2008-03-02 Thread Dan Farrell
On Sun, 02 Mar 2008 12:03:44 -0500
Chris Walters [EMAIL PROTECTED] wrote:

 I find these paragraphs to be rude and insulting.  I am not an idiot
 - I know exactly what testing means, and what unstable means.
 Just because I ask a relatively simple question in this group does
 not mean that I am not prepared to deal with the occasional
 problem.  Were that the case, I would not be working with computers
 at all, since all operating systems and distributions have an
 occasional problem even in their stable branches.
 
 Chris

If I may speak for Neil, he provides a lot of very useful information
to the list and is a very courteous poster as well.  In my mind, that
little lemming that somehow appears along with his emails is
the sign of a good addition to the thread.  I'm sure he didn't
mean to insult you. I hope that you agree that even though you started
the thread, the information he gave could be useful to others reading
it. I thought it was an informative and well-written post myself, not
that yours aren't, but don't be too defensive.  We're all here to learn
(and perhaps to teach, occasionally at least ;) )

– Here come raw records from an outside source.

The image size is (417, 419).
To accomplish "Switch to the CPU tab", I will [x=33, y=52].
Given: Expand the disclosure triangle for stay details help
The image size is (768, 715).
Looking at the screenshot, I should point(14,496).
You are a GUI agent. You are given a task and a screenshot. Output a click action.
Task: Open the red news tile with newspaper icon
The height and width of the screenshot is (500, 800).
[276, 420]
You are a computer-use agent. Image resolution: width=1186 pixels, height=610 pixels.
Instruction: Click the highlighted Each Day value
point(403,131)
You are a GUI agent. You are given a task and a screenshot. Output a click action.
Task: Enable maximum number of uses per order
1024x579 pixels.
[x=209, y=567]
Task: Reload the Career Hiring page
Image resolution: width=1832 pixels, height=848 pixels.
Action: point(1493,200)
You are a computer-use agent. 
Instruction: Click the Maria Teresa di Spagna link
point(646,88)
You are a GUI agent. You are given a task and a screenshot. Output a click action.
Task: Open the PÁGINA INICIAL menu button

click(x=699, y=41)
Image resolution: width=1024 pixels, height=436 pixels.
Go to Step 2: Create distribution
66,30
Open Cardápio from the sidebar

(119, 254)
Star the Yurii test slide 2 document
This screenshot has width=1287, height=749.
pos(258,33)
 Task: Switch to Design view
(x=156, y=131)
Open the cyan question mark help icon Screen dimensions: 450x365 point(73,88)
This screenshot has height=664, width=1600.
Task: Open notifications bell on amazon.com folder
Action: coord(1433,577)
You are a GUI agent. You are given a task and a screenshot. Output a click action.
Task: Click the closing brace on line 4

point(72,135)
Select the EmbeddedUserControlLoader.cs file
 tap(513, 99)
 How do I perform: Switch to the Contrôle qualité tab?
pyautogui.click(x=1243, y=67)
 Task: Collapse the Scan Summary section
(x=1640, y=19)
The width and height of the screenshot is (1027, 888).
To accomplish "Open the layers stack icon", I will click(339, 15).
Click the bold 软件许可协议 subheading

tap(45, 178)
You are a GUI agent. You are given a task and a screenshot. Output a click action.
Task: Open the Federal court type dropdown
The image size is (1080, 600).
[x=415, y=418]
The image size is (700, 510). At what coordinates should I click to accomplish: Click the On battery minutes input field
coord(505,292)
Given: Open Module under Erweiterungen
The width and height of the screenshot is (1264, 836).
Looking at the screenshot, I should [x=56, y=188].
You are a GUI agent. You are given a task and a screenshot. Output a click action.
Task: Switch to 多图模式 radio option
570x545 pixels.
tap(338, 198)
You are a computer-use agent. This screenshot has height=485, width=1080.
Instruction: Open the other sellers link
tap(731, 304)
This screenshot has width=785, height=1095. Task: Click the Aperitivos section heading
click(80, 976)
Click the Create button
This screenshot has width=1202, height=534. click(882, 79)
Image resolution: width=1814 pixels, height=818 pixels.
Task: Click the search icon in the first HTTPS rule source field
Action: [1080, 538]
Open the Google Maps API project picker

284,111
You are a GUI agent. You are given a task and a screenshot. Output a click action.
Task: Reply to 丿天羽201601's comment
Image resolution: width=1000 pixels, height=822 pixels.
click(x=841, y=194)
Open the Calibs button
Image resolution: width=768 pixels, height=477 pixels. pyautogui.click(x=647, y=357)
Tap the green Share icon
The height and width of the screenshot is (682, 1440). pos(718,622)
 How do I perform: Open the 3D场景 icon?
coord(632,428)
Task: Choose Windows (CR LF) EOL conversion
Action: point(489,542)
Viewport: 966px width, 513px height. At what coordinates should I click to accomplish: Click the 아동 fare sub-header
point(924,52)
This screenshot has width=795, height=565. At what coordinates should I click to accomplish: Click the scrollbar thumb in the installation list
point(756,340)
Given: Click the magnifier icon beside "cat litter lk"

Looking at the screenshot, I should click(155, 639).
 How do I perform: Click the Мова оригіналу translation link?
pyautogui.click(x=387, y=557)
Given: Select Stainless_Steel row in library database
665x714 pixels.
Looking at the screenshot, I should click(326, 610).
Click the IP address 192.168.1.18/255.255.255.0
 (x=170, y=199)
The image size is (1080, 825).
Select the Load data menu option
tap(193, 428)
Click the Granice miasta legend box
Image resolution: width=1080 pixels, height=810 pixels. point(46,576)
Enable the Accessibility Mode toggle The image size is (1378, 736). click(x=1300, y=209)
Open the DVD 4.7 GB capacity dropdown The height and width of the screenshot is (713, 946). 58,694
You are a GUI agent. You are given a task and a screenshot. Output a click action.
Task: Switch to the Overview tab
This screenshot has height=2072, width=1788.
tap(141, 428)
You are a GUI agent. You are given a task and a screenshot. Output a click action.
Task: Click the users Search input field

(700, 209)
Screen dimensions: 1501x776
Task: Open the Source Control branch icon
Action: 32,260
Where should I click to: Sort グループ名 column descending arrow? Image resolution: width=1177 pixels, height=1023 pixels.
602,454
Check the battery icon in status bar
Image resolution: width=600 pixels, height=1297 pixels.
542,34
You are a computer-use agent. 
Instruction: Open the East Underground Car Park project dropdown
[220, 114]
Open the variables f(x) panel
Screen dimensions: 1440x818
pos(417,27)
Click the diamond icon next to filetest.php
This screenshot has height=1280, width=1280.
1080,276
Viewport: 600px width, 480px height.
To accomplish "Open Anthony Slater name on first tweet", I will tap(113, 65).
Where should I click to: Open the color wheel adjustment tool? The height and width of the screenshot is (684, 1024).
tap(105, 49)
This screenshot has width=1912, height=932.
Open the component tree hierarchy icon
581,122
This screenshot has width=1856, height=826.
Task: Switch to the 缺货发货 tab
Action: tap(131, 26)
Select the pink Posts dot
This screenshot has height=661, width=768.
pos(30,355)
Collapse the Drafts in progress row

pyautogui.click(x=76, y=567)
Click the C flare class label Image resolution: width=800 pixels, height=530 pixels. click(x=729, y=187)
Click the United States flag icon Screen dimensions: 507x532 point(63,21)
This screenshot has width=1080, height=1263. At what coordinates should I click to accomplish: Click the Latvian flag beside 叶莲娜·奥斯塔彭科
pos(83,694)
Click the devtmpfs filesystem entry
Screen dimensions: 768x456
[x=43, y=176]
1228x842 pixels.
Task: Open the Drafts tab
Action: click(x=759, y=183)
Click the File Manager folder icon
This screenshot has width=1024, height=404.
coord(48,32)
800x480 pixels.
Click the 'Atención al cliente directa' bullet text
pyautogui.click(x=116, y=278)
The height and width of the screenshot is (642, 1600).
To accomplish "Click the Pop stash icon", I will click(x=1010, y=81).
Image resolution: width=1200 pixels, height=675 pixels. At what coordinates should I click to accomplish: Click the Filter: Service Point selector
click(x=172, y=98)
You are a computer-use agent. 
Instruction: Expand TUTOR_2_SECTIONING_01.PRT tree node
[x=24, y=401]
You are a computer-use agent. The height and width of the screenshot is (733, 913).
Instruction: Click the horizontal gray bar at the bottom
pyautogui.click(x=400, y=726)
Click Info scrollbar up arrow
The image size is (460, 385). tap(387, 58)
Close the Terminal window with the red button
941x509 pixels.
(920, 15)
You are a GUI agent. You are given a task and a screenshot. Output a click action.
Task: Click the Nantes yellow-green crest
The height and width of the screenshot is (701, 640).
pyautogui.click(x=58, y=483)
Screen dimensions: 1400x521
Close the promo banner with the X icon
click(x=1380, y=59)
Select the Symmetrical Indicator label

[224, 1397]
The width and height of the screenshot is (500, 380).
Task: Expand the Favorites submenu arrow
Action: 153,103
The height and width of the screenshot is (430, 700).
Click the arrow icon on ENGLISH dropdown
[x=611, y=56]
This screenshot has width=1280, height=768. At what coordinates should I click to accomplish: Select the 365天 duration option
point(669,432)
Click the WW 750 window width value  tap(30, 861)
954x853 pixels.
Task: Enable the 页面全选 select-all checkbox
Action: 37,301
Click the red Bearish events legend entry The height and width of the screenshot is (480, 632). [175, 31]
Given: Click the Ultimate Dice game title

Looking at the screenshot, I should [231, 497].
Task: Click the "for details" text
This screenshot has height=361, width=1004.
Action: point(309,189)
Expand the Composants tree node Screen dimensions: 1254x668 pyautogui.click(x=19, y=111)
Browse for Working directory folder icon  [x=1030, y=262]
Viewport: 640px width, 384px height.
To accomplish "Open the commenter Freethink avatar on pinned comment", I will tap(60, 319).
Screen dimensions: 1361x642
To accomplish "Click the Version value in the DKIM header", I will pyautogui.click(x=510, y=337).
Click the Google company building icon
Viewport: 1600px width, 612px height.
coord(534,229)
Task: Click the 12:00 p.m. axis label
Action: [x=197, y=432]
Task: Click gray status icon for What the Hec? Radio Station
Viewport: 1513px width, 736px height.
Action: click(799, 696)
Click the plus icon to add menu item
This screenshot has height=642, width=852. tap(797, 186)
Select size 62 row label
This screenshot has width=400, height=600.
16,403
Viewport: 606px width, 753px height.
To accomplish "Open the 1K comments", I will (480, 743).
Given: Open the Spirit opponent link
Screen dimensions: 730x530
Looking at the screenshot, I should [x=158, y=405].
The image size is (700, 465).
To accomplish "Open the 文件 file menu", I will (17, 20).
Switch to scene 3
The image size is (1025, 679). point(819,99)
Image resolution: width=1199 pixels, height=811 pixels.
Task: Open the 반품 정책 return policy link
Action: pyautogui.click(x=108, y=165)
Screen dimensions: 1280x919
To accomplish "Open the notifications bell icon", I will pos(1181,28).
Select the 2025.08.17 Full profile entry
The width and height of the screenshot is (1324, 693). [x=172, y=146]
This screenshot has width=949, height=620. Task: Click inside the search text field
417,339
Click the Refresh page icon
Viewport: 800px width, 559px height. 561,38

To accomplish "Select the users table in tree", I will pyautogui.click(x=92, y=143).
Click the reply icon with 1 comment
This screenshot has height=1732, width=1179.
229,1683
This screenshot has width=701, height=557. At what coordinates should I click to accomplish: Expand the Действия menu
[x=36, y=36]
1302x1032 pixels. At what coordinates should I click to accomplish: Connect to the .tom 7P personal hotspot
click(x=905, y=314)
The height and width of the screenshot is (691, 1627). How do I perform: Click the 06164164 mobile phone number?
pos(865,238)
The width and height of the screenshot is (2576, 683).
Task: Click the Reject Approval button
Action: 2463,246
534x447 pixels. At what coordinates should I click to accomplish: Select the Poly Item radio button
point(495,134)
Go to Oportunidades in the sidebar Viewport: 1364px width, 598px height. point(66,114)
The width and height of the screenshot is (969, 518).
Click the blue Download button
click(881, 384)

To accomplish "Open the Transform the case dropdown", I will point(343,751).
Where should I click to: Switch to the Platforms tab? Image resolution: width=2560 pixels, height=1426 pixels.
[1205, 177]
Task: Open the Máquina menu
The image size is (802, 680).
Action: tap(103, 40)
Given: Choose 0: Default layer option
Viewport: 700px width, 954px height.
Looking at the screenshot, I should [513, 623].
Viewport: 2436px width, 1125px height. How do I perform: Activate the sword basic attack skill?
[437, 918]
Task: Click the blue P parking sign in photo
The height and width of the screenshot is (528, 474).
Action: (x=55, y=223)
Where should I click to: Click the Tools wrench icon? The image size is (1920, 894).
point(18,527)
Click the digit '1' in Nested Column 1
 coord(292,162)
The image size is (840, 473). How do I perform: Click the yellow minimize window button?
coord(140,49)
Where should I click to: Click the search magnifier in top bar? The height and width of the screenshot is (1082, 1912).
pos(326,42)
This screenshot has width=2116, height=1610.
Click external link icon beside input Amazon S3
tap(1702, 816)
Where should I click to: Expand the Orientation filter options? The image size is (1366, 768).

to answer your original question succinctly: 

 Can anyone tell me what packages you know of that will break your
 system if you choose to put ACCEPT_KEYWORDS=~amd64 in your make.conf
 file? 

no, no one can tell until they are tested, and then they will be marked
stable.  

If I may take a moment to make a few (friendly and respectful!)
criticisms of your post, that may have given people the wrong
impression, I think there are probably two things that may have done
so:  firstly, your subject line was 'Can anyone help me?'  Sure, you're
asking for help, but a more relevant subject line would have nicely
synopsized your post.  Most people that start a thread here _are_
looking for help, after all.  Secondly, I think this: 

I do know that the only way to fix the problem was to restore from
backup, or to try re-installing again.  I just want to know which
packages are so unstable that I should mask them.  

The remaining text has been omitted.